(Items from a data source)
┄┄┄┄┄┄┄┄┄┄
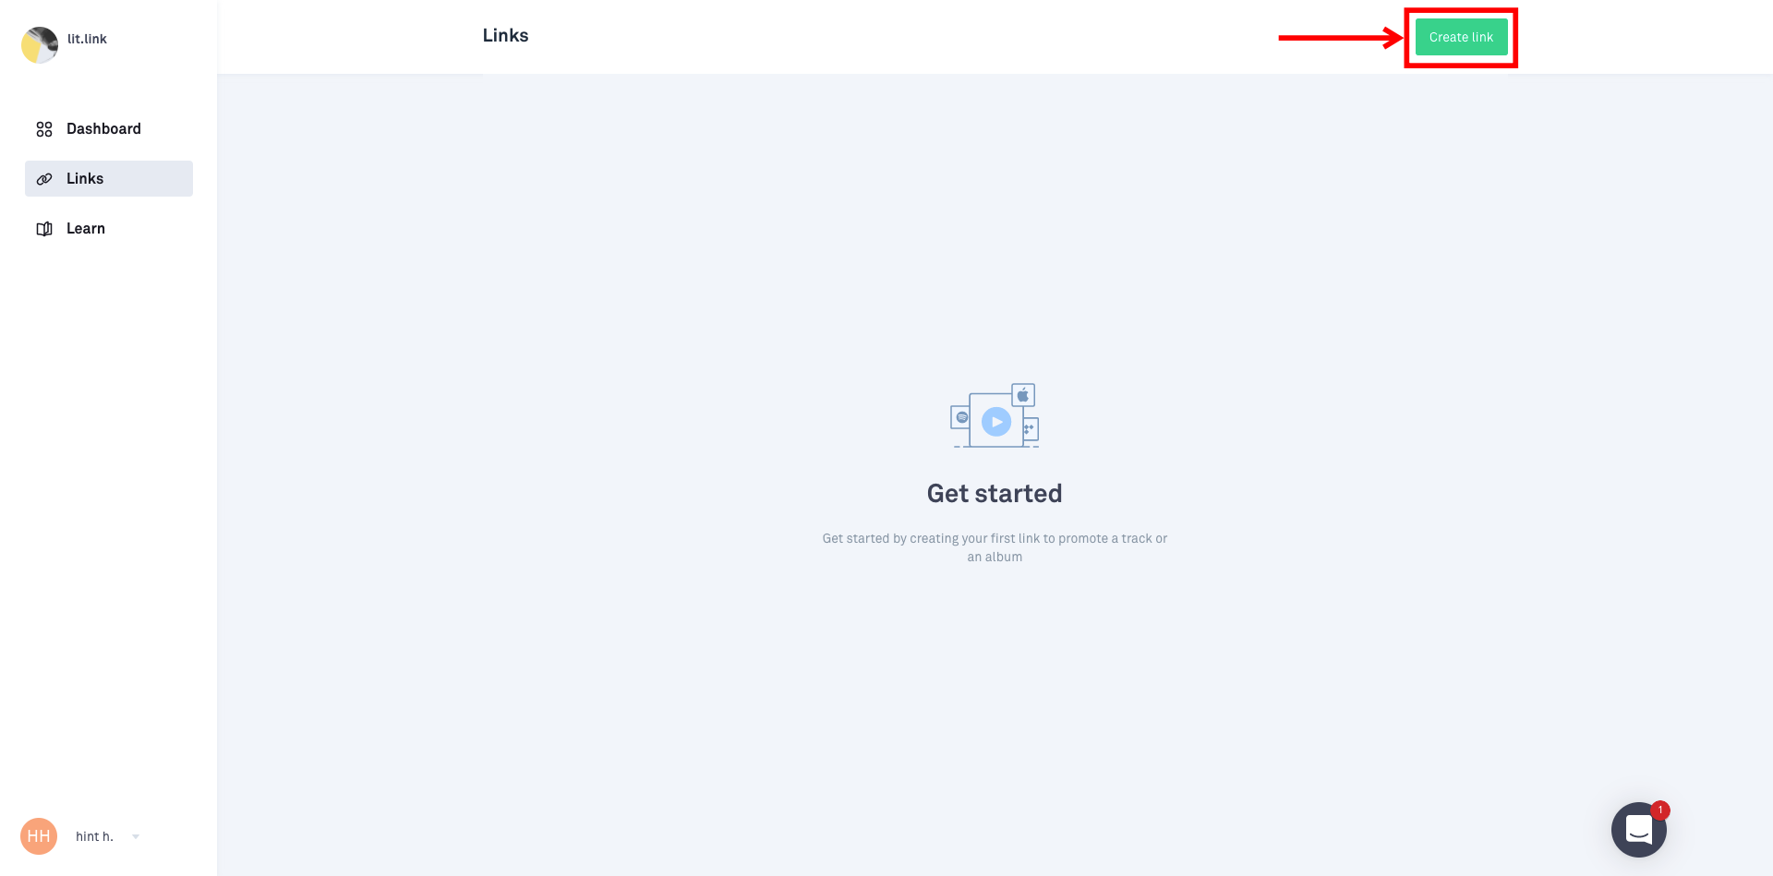The height and width of the screenshot is (876, 1773).
Task: Click the open book icon beside Learn
Action: coord(44,229)
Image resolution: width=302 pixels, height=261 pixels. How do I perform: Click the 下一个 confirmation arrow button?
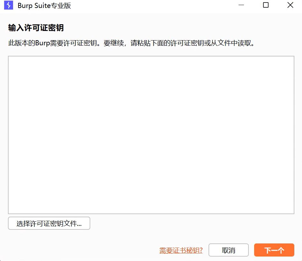click(x=274, y=250)
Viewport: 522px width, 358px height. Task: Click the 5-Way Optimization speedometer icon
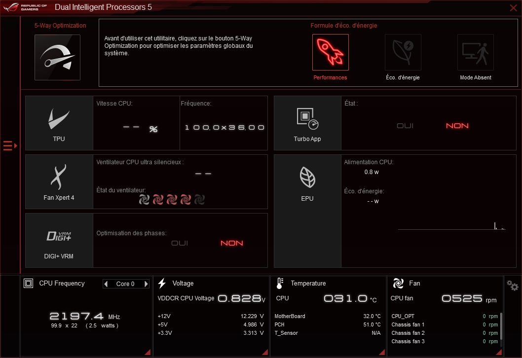[57, 57]
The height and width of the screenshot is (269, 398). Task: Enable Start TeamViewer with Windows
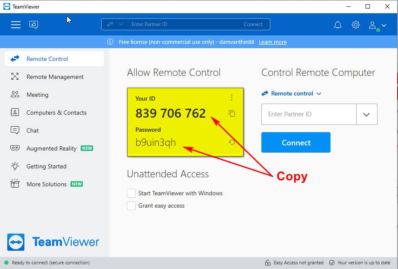coord(132,193)
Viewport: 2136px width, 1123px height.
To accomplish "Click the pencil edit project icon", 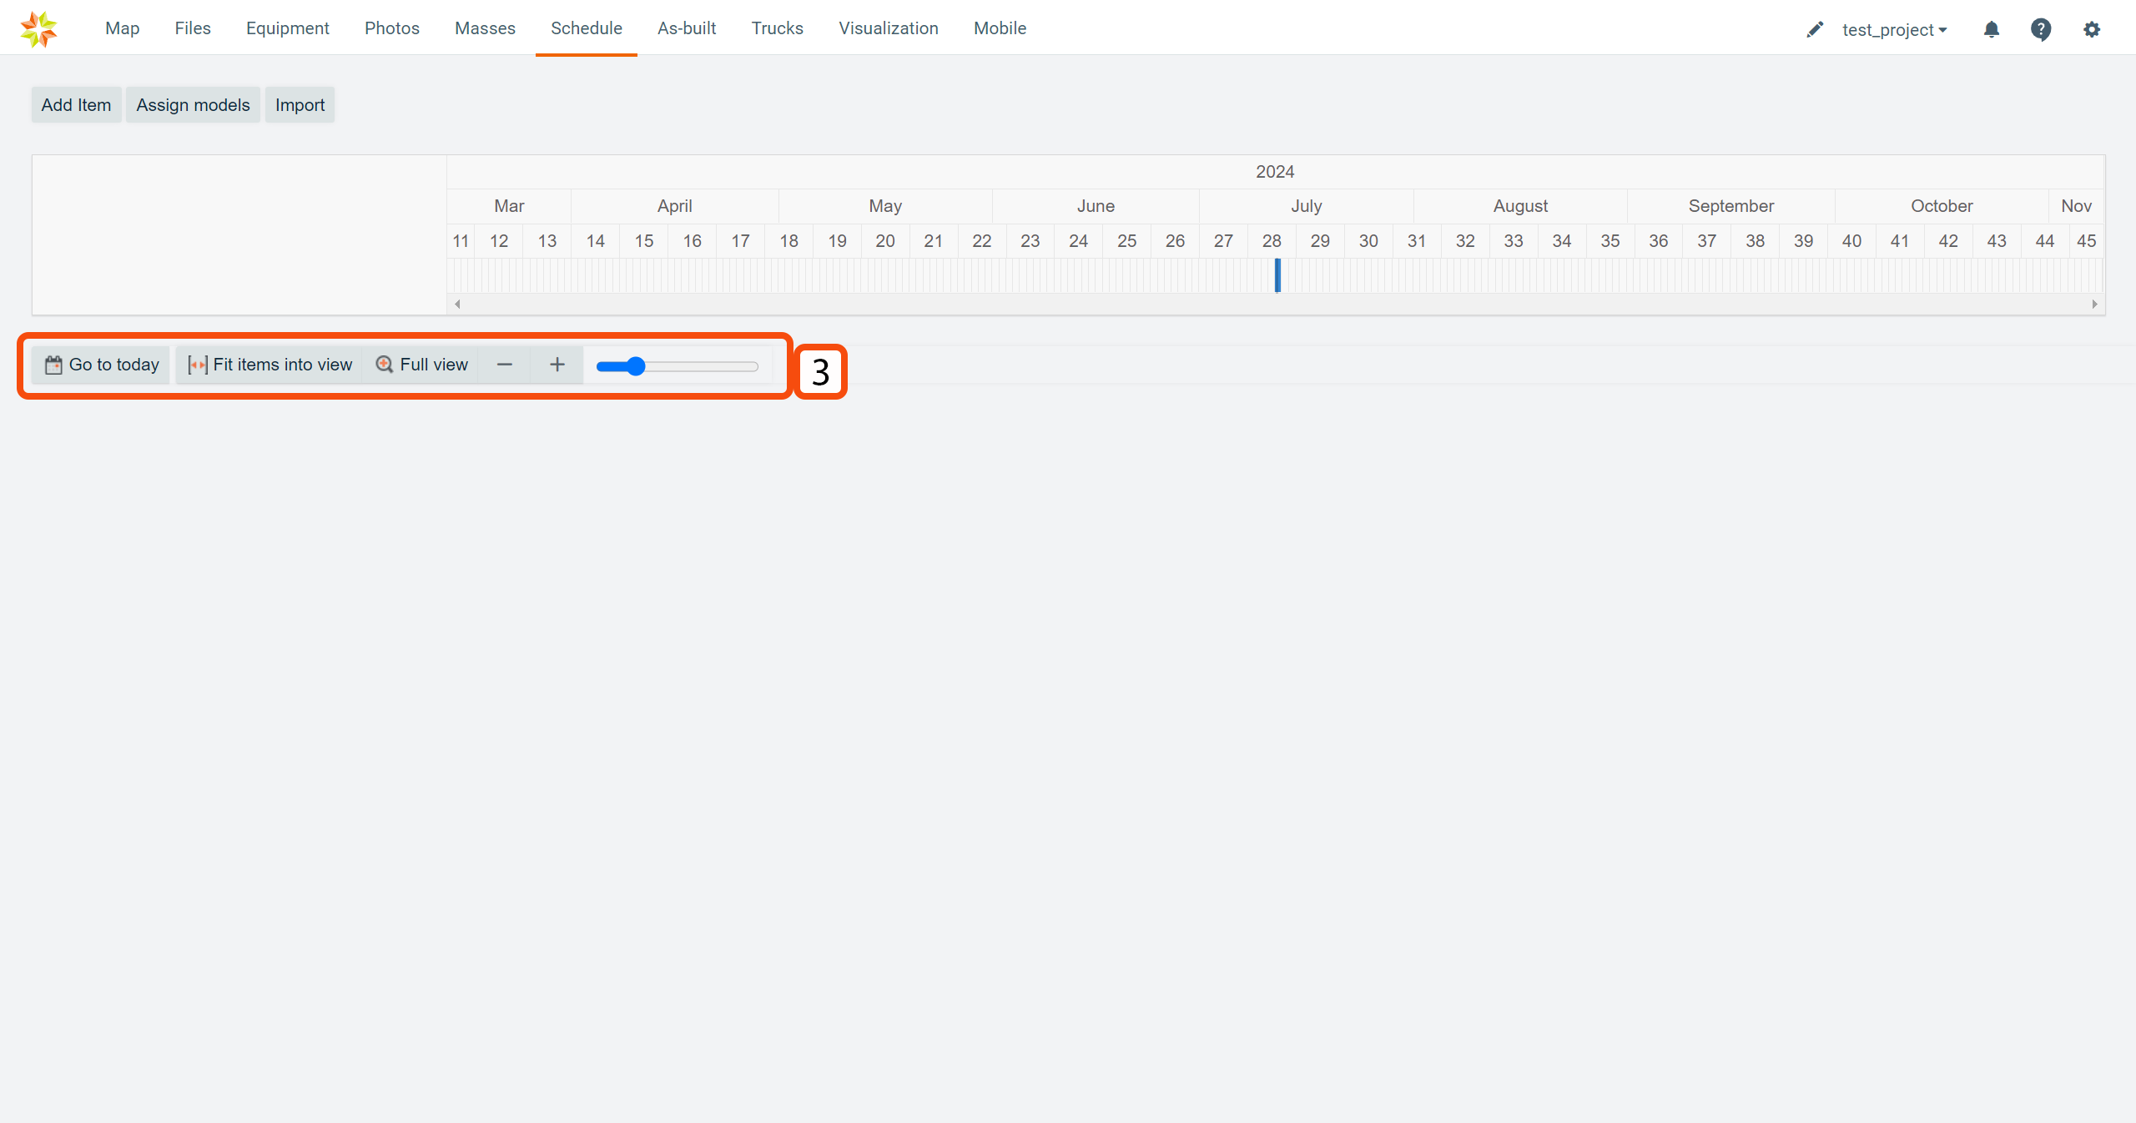I will pyautogui.click(x=1815, y=30).
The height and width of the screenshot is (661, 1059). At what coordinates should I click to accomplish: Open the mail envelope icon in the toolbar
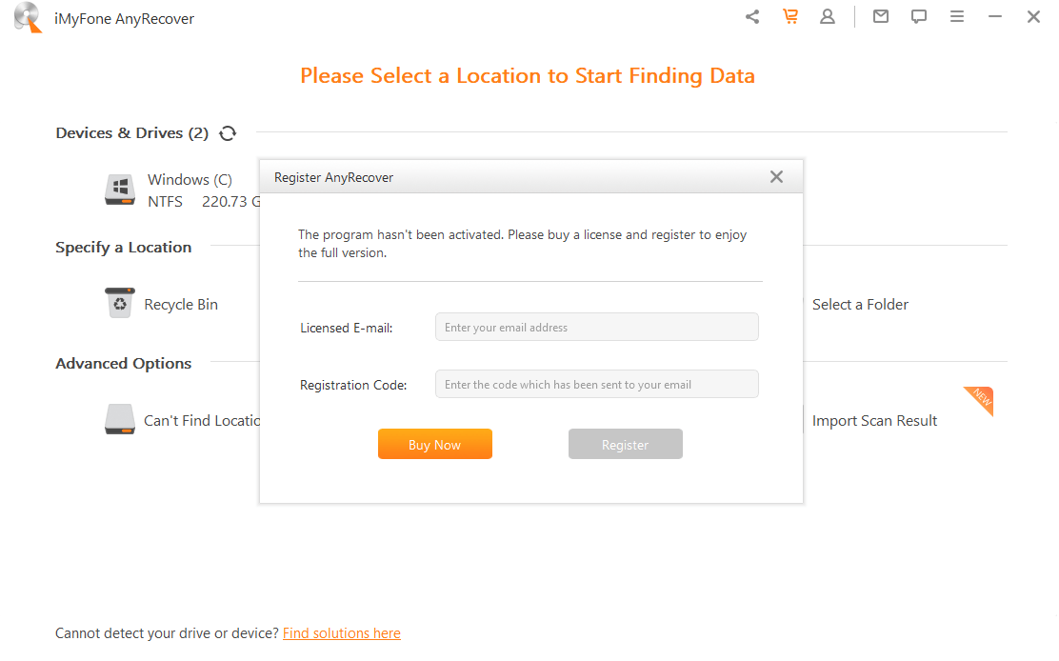coord(880,16)
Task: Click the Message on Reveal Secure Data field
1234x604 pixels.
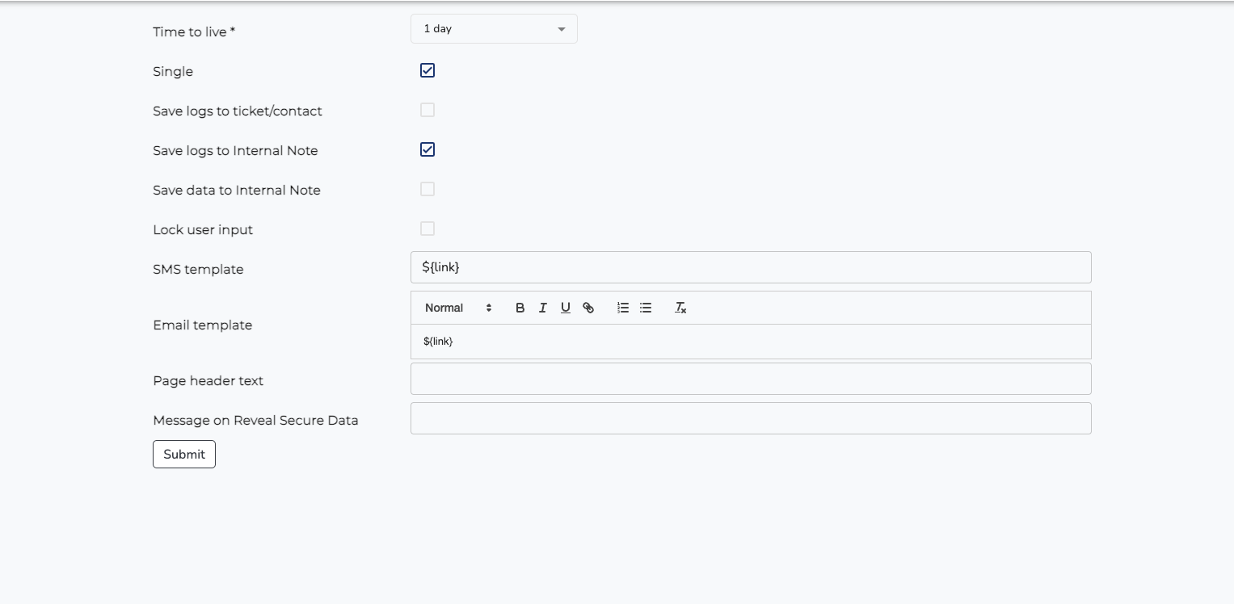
┄┄┄┄┄┄┄┄┄┄
◆ TASK
Reproduce the data from the line holding "The height and width of the screenshot is (661, 1059)." through the end of the data, inclusive, with "toolbar" swapped for "menu bar" and nothing else changed. Omit the pictures from your answer.

◆ RESPONSE TO THIS EXERCISE
The height and width of the screenshot is (661, 1059). At what coordinates should I click to accomplish: Open the mail envelope icon in the menu bar
coord(880,16)
Task: Click the Message on Reveal Secure Data field
1234x604 pixels.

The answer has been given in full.